Una nueva ciencia ha nacido: la neuroteología, que estudia, nada más y nada menos, que los fundamentos neuronales de la experiencia espiritual. Resumiendo: Dios vive en la sinapsis.

El neurobiólogo y catedrático de Fisiología, Francisco J. Rubia, afirma en su libro La conexión divina. La experiencia mística y la neurobiología: “Puedes creer que Dios es una proyección del cerebro humano, pero también creer que Dios puso en el cerebro humano estructuras que nos permitieran conocerle”. Una aseveración que complacerá tanto a los ateos como a los creyentes, pues no se puede determinar por ahora si fue Dios el que creó el cerebro o al revés, aunque sí es posible aseverar que toda experiencia espiritual tiene una base cerebral.
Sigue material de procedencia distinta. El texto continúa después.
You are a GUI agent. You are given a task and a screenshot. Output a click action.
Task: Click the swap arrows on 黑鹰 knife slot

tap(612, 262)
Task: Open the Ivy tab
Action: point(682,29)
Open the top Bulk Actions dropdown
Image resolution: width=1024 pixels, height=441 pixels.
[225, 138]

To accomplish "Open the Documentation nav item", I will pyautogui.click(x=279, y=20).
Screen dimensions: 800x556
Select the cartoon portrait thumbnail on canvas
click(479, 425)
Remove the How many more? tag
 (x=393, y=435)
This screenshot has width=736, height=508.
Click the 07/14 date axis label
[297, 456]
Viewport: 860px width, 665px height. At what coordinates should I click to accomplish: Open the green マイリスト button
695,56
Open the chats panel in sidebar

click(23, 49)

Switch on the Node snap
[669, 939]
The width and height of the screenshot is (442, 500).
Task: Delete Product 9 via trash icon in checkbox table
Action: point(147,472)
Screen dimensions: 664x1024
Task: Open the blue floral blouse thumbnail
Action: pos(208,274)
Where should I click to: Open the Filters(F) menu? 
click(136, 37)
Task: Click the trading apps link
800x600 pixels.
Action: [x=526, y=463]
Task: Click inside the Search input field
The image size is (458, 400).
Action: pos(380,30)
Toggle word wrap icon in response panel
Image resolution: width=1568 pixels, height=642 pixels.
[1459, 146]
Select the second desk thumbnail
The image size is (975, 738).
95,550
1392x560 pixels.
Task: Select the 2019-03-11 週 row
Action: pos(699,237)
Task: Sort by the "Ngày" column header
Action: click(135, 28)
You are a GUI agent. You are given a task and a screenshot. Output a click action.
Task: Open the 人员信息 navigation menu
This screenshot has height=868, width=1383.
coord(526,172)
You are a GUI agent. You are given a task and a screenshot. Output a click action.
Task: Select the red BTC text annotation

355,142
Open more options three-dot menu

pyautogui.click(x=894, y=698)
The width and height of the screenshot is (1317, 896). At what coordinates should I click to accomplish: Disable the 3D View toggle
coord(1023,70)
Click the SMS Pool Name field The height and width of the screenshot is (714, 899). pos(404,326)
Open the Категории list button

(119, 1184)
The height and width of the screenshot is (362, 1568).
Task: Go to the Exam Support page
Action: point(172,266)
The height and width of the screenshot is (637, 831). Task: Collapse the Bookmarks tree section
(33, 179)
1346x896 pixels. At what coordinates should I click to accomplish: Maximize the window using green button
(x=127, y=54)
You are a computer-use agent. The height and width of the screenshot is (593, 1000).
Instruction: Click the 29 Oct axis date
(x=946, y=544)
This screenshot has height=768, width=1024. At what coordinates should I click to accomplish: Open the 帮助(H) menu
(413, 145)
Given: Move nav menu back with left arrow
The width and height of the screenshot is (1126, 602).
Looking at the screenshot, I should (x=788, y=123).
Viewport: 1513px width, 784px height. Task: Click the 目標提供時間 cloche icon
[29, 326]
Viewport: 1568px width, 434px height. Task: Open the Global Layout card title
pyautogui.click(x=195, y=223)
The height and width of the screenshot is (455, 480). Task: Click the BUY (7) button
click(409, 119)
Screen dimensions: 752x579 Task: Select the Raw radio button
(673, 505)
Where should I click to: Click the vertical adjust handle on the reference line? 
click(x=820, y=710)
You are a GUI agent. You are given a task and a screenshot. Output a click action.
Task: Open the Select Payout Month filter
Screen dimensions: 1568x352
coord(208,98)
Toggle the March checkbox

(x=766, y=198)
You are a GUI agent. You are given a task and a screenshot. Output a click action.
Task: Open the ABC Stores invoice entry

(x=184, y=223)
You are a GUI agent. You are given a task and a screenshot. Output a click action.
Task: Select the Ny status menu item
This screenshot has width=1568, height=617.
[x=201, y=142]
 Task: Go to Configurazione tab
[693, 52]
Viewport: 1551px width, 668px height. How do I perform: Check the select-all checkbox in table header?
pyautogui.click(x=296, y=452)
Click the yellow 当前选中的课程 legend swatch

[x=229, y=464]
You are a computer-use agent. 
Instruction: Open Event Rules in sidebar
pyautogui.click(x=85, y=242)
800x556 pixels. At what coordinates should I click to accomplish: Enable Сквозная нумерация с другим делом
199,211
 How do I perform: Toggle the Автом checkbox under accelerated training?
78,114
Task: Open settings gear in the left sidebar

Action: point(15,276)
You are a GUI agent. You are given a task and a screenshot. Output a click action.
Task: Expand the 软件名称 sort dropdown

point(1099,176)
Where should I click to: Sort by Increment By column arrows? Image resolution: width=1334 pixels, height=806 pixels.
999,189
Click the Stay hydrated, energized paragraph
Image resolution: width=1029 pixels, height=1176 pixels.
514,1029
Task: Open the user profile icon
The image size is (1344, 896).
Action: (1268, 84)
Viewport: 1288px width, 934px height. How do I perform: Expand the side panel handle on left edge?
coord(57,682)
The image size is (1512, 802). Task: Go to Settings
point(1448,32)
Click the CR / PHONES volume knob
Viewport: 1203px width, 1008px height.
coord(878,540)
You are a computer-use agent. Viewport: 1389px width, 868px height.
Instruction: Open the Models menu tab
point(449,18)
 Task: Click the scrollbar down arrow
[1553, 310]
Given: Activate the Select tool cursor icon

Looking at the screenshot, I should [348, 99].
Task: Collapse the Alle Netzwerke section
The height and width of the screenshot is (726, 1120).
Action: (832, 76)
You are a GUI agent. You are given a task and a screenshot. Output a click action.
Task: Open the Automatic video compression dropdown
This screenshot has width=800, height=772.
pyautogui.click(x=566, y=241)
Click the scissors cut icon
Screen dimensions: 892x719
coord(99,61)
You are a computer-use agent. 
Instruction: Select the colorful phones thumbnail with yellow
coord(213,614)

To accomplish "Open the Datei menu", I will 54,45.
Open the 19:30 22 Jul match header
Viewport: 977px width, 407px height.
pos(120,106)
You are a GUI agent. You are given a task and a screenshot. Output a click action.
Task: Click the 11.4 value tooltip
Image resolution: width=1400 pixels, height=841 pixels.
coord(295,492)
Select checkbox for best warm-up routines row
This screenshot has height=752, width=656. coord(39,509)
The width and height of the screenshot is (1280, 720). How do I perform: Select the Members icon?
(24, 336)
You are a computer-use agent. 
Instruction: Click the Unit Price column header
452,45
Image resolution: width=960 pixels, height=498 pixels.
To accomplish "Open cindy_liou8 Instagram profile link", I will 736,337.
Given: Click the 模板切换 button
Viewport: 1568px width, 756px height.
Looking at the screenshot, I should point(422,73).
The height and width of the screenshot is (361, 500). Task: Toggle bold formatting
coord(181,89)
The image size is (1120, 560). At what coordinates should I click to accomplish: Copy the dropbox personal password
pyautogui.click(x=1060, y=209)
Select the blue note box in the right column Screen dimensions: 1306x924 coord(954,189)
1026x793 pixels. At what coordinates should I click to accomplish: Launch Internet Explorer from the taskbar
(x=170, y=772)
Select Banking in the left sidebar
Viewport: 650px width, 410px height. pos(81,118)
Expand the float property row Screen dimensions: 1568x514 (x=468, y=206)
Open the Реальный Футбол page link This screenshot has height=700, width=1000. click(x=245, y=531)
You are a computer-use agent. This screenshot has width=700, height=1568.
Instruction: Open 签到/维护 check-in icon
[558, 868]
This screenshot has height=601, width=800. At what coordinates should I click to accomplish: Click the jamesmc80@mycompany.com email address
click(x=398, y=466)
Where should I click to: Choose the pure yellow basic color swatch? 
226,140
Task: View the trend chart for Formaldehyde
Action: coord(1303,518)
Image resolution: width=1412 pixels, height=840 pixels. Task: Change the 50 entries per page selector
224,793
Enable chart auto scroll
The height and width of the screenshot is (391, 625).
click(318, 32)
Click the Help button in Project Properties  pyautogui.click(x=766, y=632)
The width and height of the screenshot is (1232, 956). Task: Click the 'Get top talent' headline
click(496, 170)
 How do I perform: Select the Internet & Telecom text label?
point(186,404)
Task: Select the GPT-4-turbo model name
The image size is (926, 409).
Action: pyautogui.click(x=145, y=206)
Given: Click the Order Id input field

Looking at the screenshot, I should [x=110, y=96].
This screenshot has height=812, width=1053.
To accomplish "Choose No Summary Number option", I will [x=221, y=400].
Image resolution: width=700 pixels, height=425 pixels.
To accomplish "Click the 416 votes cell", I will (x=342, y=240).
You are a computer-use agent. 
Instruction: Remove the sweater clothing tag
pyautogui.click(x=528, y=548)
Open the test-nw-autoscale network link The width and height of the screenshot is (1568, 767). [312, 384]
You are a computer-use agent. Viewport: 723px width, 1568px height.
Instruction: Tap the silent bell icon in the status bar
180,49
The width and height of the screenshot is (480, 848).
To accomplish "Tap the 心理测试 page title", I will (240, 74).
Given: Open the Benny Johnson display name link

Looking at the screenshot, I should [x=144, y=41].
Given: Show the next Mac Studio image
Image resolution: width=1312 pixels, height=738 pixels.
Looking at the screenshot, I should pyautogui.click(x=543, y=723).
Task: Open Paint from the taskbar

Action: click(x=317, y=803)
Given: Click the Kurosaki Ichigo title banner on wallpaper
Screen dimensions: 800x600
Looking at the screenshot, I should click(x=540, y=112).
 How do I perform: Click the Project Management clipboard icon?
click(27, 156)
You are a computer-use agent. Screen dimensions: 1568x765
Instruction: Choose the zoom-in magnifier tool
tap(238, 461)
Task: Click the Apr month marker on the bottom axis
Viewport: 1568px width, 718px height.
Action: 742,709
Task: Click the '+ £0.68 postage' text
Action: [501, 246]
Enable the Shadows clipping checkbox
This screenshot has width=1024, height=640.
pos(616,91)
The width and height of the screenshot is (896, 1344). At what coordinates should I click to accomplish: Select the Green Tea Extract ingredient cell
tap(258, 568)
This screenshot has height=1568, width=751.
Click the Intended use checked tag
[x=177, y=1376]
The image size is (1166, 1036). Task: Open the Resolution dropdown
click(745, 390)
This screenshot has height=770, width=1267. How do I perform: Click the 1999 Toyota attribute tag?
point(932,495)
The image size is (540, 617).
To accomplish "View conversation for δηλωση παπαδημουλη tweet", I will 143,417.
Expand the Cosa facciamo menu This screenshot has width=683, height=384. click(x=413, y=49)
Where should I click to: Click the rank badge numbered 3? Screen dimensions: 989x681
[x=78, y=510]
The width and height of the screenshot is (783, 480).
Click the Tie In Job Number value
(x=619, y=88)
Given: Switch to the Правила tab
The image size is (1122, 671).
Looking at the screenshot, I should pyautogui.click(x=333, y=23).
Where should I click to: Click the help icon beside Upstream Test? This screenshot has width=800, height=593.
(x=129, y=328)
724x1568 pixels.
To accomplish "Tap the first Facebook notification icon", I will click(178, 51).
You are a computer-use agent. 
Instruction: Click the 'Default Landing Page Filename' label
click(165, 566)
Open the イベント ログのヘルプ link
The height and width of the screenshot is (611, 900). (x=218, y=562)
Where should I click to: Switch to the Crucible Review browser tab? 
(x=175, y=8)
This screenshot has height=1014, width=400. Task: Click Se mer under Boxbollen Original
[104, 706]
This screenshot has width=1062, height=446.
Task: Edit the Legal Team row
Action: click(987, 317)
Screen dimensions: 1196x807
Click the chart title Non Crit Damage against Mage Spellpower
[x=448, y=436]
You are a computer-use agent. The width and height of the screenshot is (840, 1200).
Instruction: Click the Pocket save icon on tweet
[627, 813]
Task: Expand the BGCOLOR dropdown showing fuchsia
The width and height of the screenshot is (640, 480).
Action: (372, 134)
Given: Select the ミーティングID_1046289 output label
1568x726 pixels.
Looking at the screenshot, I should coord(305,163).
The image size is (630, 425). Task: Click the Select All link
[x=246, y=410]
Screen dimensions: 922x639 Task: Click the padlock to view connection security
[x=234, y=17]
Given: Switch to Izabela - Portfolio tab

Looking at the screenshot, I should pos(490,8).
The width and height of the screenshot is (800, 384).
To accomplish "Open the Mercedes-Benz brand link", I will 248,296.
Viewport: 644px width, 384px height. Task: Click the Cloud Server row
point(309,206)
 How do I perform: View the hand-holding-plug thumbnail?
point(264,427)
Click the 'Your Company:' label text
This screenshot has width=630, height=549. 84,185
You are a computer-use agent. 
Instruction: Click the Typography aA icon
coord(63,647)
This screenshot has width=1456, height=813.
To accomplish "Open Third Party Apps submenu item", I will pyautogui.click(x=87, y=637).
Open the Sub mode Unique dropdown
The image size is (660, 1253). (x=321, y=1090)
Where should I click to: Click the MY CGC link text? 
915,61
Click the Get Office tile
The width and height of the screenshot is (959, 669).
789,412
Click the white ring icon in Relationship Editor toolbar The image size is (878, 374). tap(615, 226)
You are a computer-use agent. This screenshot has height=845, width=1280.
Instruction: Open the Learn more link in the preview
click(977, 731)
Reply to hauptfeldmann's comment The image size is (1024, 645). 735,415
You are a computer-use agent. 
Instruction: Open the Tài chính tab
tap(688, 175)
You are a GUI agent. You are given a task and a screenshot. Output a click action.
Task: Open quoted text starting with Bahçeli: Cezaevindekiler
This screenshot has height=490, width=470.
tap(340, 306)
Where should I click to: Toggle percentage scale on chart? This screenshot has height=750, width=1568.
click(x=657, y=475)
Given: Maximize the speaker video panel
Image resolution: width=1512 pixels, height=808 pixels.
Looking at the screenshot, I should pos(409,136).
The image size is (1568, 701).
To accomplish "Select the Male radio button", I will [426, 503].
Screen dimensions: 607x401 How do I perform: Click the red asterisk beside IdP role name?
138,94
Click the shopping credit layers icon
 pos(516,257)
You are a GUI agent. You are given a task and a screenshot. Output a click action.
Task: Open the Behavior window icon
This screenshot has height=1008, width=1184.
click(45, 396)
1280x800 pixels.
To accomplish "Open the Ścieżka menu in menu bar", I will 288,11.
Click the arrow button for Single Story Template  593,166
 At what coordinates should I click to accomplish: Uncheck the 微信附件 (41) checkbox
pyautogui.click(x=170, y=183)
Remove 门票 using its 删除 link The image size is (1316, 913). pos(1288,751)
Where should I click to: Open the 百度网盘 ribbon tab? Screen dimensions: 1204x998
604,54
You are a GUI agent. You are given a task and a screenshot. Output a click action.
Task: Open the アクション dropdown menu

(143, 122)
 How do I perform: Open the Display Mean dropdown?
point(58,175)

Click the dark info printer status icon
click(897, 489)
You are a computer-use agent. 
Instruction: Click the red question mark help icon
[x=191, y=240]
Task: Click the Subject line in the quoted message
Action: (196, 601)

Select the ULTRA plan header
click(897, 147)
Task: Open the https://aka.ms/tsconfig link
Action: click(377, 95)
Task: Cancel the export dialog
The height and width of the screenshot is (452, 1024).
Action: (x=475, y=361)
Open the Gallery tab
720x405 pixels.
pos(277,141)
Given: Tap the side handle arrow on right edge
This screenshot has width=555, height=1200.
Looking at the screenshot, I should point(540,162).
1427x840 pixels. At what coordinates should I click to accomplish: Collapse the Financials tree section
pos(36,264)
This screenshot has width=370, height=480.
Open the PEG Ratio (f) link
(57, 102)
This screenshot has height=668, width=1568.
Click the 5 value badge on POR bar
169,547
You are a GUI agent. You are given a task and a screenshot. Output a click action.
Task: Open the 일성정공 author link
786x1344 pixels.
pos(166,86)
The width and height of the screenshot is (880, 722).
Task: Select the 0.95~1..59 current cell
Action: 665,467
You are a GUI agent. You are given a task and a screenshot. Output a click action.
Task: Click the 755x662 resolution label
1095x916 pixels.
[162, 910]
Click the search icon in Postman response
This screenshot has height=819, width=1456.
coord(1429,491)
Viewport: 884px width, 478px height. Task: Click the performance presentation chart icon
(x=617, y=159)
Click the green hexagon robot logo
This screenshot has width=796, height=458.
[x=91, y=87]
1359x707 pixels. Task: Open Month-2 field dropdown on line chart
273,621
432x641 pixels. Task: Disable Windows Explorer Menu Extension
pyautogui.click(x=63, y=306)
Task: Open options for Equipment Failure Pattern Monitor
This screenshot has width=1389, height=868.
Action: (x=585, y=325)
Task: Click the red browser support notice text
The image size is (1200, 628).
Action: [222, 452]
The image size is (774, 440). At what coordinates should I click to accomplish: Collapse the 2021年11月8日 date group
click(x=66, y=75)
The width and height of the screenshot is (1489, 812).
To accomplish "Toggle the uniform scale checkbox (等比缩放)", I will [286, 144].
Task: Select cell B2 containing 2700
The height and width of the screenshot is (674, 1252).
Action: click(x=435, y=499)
Un estímulo en el lóbulo temporal derecho y la suspensión de actividad en el lóbulo parietal izquierdo provocan el éxtasis místico, esa experiencia en la que el tiempo se detiene, el yo se funde en un todo de naturaleza superior y una luz blanca produce la sensación de estar volando o levitando.

Casos como los éxtasis de santa Teresa de Jesús, estaban inducidos por una epilepsia del lóbulo temporal derecho, algo que se corresponde con el síndrome de Gastaut-Geschwind, también cabe aplicar el mismo diagnóstico a san Pablo, que veía luces cegadoras. Pero el éxtasis místico no es una patología sino una función más del sistema límbico del cerebro. Las visiones son tan reales para la persona que las sufre que las comunica con gran fuerza de convicción e incluso logra convencer a los demás.

Se han realizado pruebas en las que se estimuló magnéticamente el lóbulo temporal derecho de mil personas, unos dijeron haber sentido la presencia de Jesús, la Virgen, Mahoma…, según fuera su trasfondo cultural. Incluso hubo ateos y agnósticos que hablaron de abducciones por alienígenas. Así se explican también las sensaciones del cerebro al morir, el trance es similar al éxtasis místico, hay anoxia (falta de oxigeno) y las neuronas quedan desinhibidas al no funcionar las interneuronas, así se excita la corteza visual y se tiene la sensación de avanzar por un túnel hacia una luz que brilla al final del mismo. Este estrés emocional induce al hipotálamo a repasar rápidamente su memoria episódica, por eso suelen verse escenas de la propia vida.

El hombre será siempre un ser espiritual porque la sensación de trascendencia y de unicidad es una más de las sensaciones humanas que desarrolla el cerebro.